A história da Terapia Ocupacional é bastante recente, porém podemos falar que a atividade humana enquanto recurso terapêutico foi utilizado, de forma talvez pouco consciente e/ou científica, desde os tempos mais remotos.

Nos séculos XVII e XVIII acreditavam-se que todos os indivíduos que suscitavam repulsa se tremor - indigentes, vagabundos, preguiçosos, incapazes, velhos, prostitutas, loucos, deficientes -, eram considerados como ameaças à sociedade, deviam ser afastados e confinados em um espaço isolado do convívio social. Eram recolhidos para que fossem cuidados, mas, na verdade, o que se praticava eram seu isolamento e exclusão, para proteger a sociedade contra a desordem dos loucos e dos diferentes e dos perigos que eles representavam.  Os hospitais eram de caráter mais religioso do que médico, tendo como objetivos realizar trabalho caritativo, com a pretensão de salvar a alma do pobre e a sua própria, Da Carlo e Bartalotti,2001.
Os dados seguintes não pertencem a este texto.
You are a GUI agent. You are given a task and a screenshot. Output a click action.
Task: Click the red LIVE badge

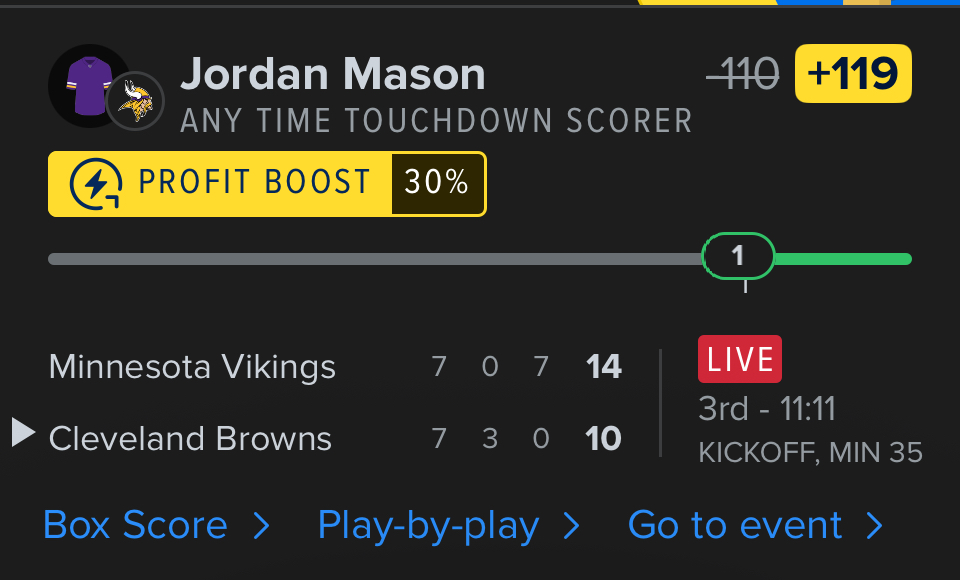coord(739,360)
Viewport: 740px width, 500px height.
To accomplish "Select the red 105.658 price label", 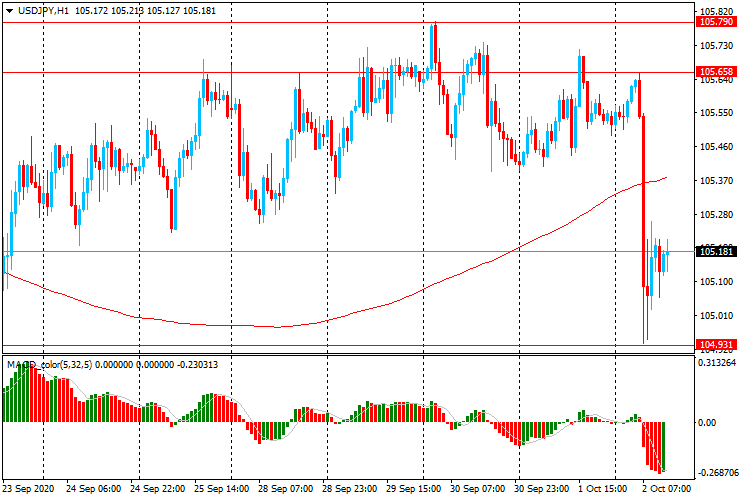I will point(716,72).
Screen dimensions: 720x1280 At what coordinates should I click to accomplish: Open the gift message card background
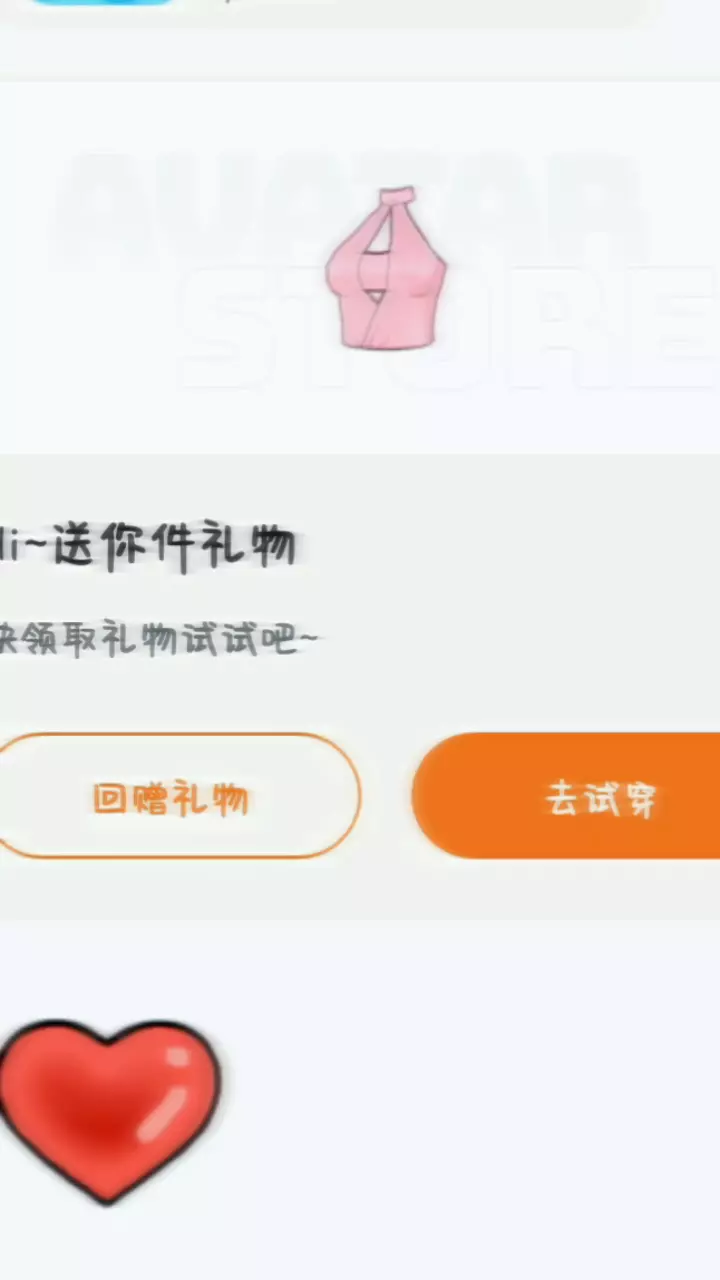point(360,686)
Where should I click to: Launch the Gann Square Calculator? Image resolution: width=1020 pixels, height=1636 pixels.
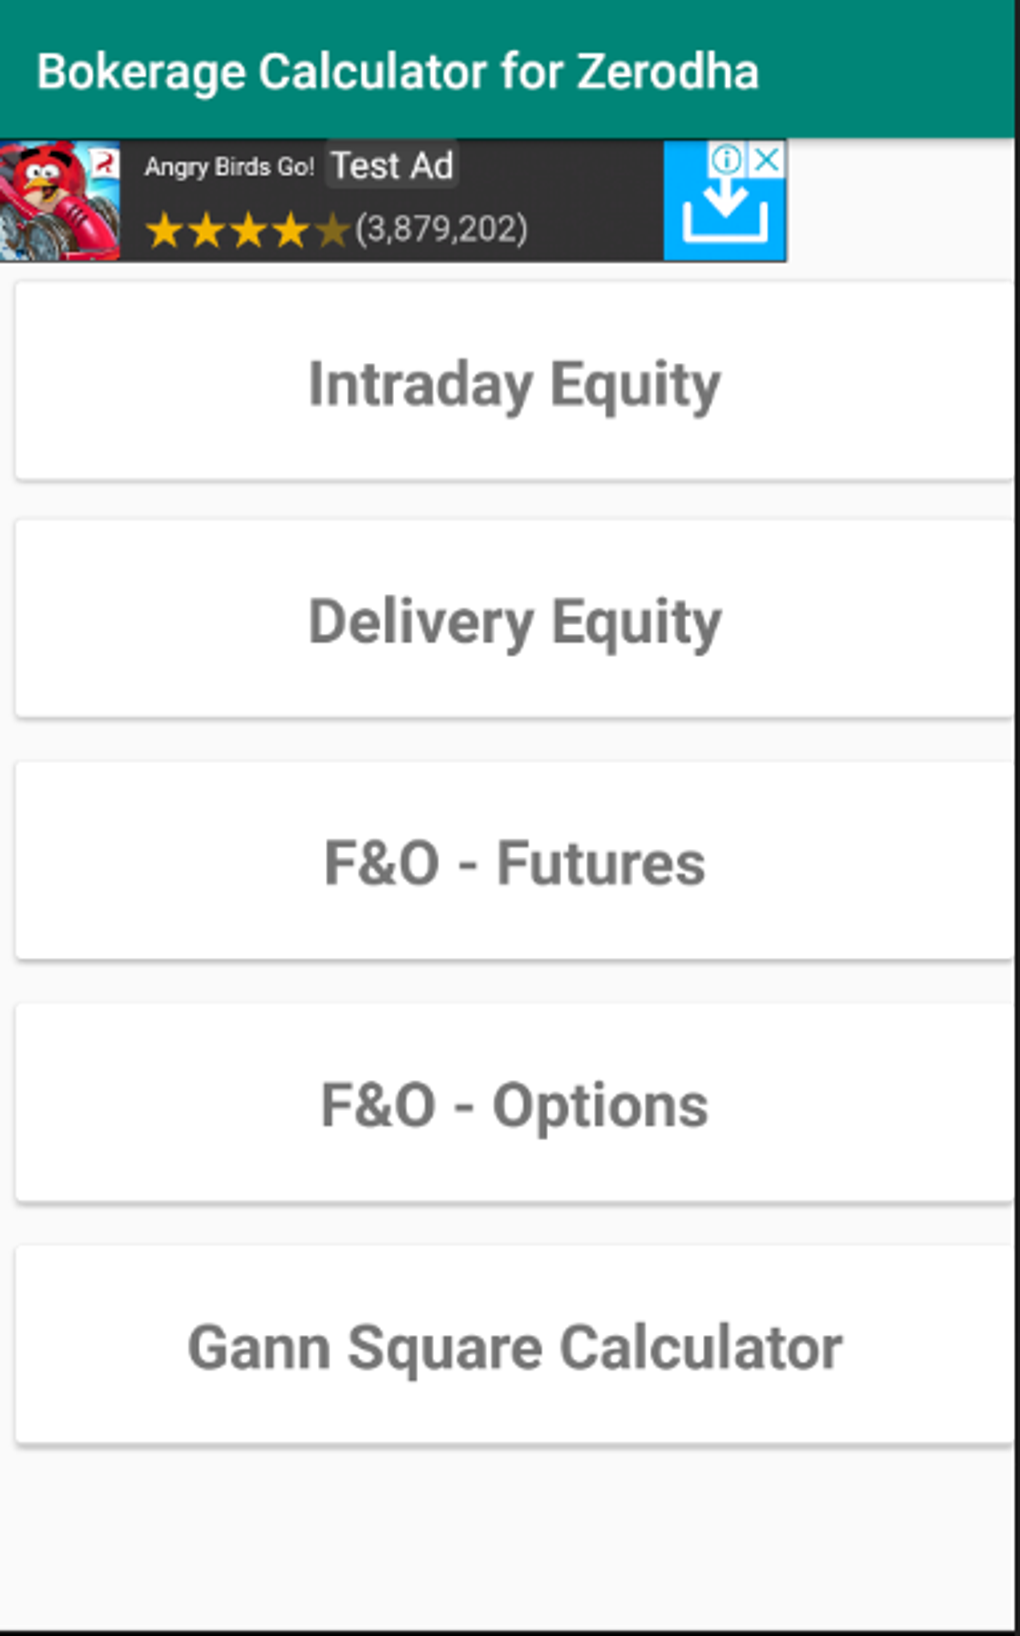[514, 1347]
A Terapia Ocupacional surgiu, basicamente, de dois processos: a ocupação de doentes crônicos em hospitais de longa permanência e a restauração da capacidade funcional dos incapacitados físicos.

Os principais fatores para o começo formal da Terapia Ocupacional no início do século XX, foram o renascimento do Tratamento Moral nos hospitais psiquiátricos e o retorno dos soldados norte americanos cronicamente incapazes de Primeira Guerra Mundial, Woodeside (1979) e Francisco (2001).
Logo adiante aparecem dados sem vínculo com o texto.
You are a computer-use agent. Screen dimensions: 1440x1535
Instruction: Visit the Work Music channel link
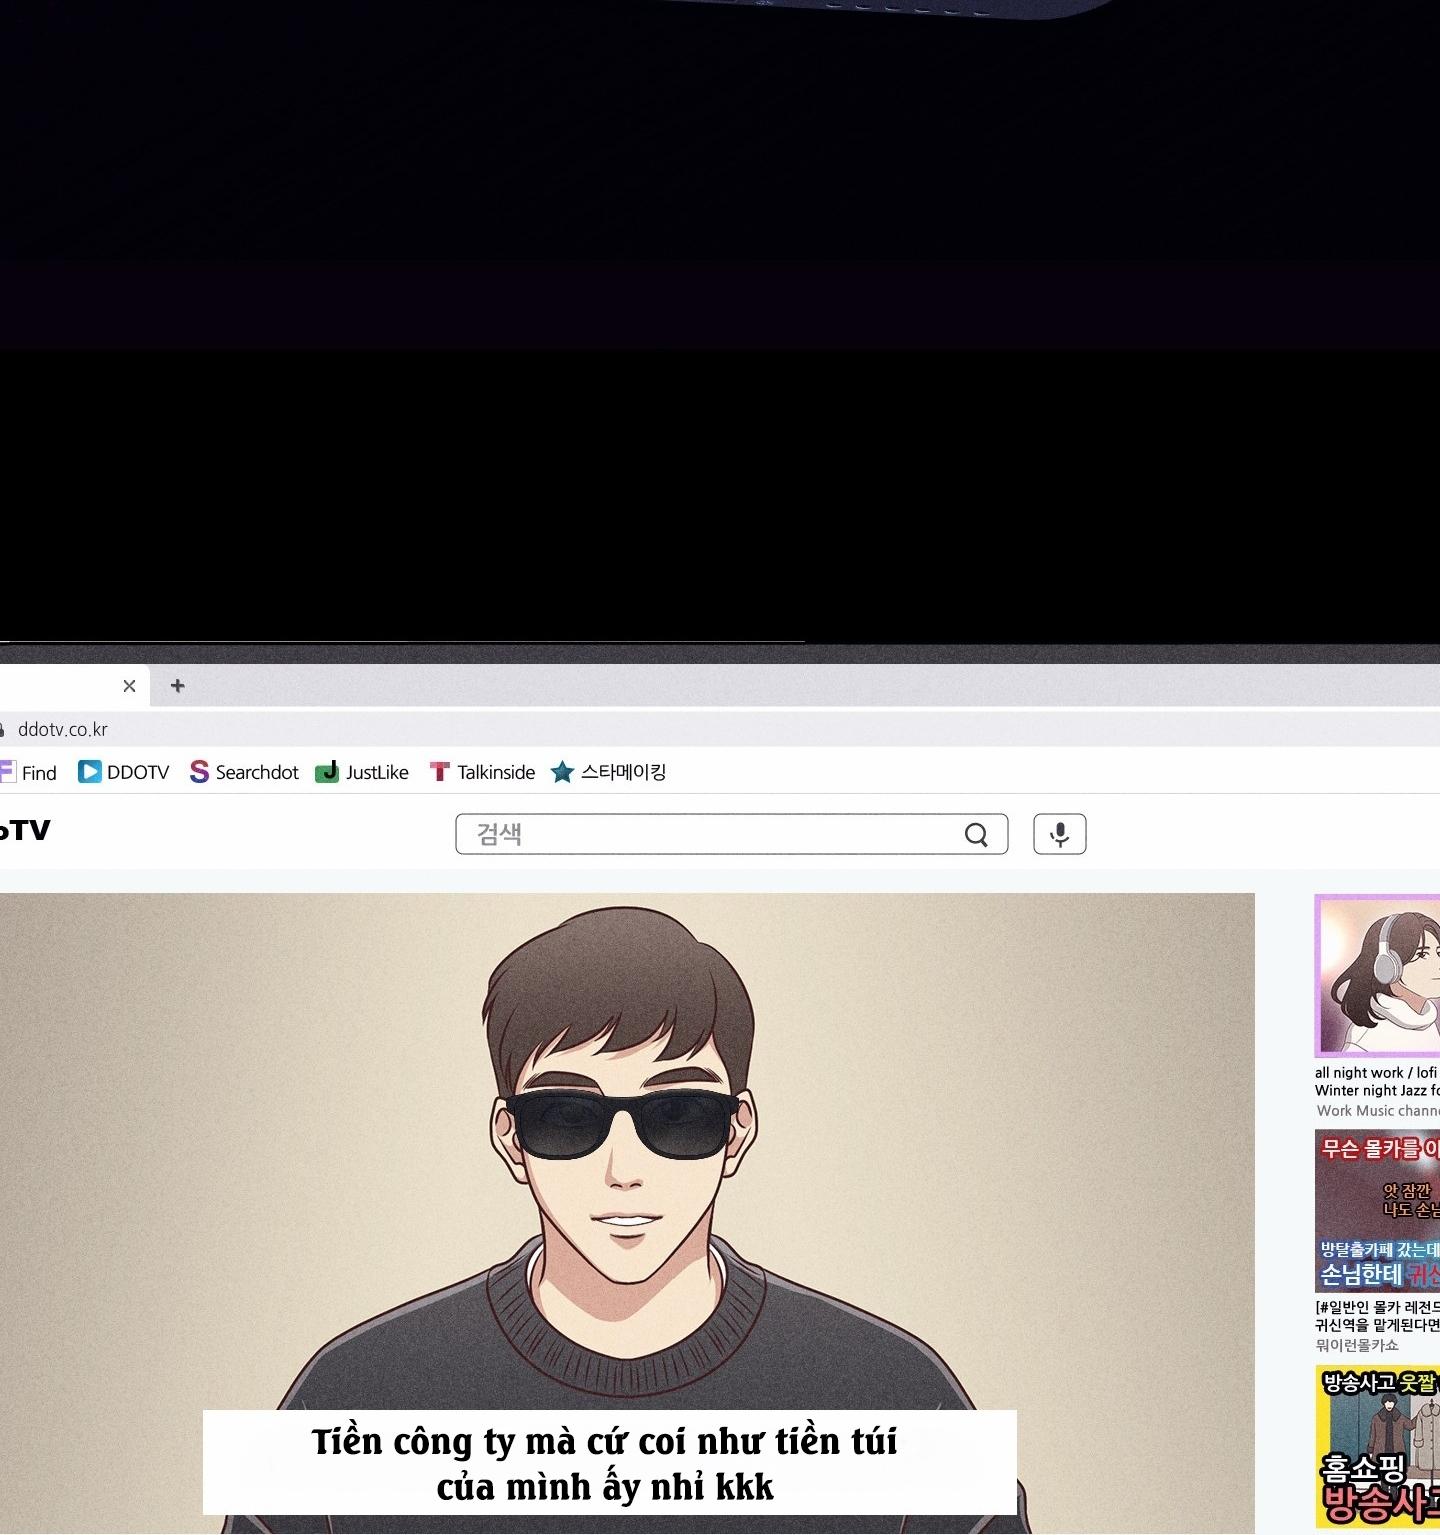tap(1377, 1111)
Assim, uma das raízes mais concretas do início da profissão, refere-se à Primeira Guerra Mundial com os Estados Unidos. Com o aumento da tecnologia e prosperidade econômica deste país, grande numero de soldados feridos necessitava de um programa ativo de reabilitação, o que,  exigiria pessoal treinado, levando assim à formação das Auxiliares de Reabilitação, surgindo um grande programa reconstrução e reabilitação de guerra e pós-guerra.

Na Segunda Guerra Mundial surgiu à necessidade de terapeutas ocupacionais em hospitais civis e militares, e com isso houve um aumento de escolas e uma expansão considerável da Terapia Ocupacional, sobretudo na área do tratamento das incapacidades físicas.

Neste momento, crescia, devido a demanda, o chamado Movimento Internacional de Reabilitação, nascido de uma necessidade da população em atendimentos em especial na área das disfunções físicas. Foi um período de intensas transformações na área da saúde, como se pode observar na citação de MOSEY, 1979,
À medida que diminuía a massa de veteranos incapacitados, grupos preocupados com o grande número de condições incapacitadoras procuravam reabilitação. Foram estabelecidos programas especiais de acordo com as categorias de doença. Desta forma, as duas guerras mundiais favoreceram uma expansão rápida da Terapia Ocupacional, no tratamento da disfunção física.

Essas informações são muito relevantes para a compreensão da história da Terapia Ocupacional no Brasil, pois foi justamente nesse período que se constituíram os primeiros cursos de formação de terapeutas ocupacionais no país.

A primeira publicação que se tem referência sobre Terapia Ocupacional é de 1915, do Dr. Willian Rush Dunton, Occupational Therapy: a manual for nurses. Este manual era indicado especialmente ás enfermeiras, propondo princípios de aplicação de ocupação no tratamento de doentes mentais. “Nascia, então, o termo Terapia Ocupacional” Francisco, 2001.

Referências:

Carlo, MMRP; Bartalotti, CC (orgs) - Terapia Ocupacional no Brasil: Fundamentos e Perspectivas. São Paulo: Plexus, 2001.

Francisco, BR - Terapia Ocupacional. Campinas: Papirus, 2001.

Woodeside, HH - Terapia Ocupacional. O desenvolvimento de Terapia Ocupacional – 1910 a 1920. Terapia Ocupacional aplicada: Saúde Mental e Psiquiatria. Tradução de Raquel Kopit. Faculdade de Ciências Médicas de Belo Horizonte e PUC Campinas, 1979.